In the quest for stable and efficient energy systems, researchers have long grappled with the challenge of subsynchronous oscillations (SSOs), particularly in weak grid conditions. A recent study published in *Southern Power System Engineering*, led by Yuxin Sun of Jiangsu University’s School of Electrical Information Engineering, offers a promising solution to this persistent problem. The research focuses on Virtual Synchronous Generators (VSGs), which, despite their benefits, can exhibit negative damping characteristics that trigger SSOs, leading to system instability.
Sun and his team have developed a method to determine the feasible domains for adding virtual impedance on the grid side to suppress these oscillations. “The virtual impedance can effectively suppress the subsynchronous oscillations, but different parameter values result in varying suppression effects,” Sun explains.

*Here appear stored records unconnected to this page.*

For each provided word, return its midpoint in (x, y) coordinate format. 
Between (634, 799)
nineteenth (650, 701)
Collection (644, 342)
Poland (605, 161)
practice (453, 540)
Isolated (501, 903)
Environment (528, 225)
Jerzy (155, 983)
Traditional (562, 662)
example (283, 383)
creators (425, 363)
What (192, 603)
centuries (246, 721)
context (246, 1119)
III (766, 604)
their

By analyzing the suppression mechanism through amplitude, phase angle, and electrical vectors associated with electrical resonance, the researchers introduced virtual impedance to alter the system’s impedance characteristics.
The study establishes a VSG sequence impedance model and determines the feasible domain of the virtual impedance under the constraints of output power and system stability. “Ensuring that the virtual impedance lies within the feasible domain can provide sufficient power output capability and suppress subsynchronous oscillations, thereby guaranteeing stable system operation,” Sun notes.
The effectiveness of this method was verified through MATLAB/SIMULINK simulations. By selecting different virtual impedance values and observing voltage, current, power, and frequency responses, the team demonstrated that introducing virtual impedance at the grid side can effectively suppress SSOs under weak grid conditions. The simulations also revealed that better suppression is achieved when the virtual inductance is relatively large and the virtual resistance is relatively small within the feasible domain.
This research has significant implications for the energy sector, particularly in regions with weak grid infrastructure. By providing a method to suppress SSOs, it paves the way for more stable and reliable energy systems. “This study offers a practical solution to a longstanding challenge in the field,” Sun says. “It has the potential to shape future developments in VSG technology and contribute to the overall stability of the grid.”
As the energy sector continues to evolve, the need for innovative solutions to ensure system stability becomes increasingly critical. This research by Sun and his team at Jiangsu University represents a significant step forward in addressing this need, offering a promising approach to suppressing subsynchronous oscillations and enhancing the reliability of energy systems worldwide.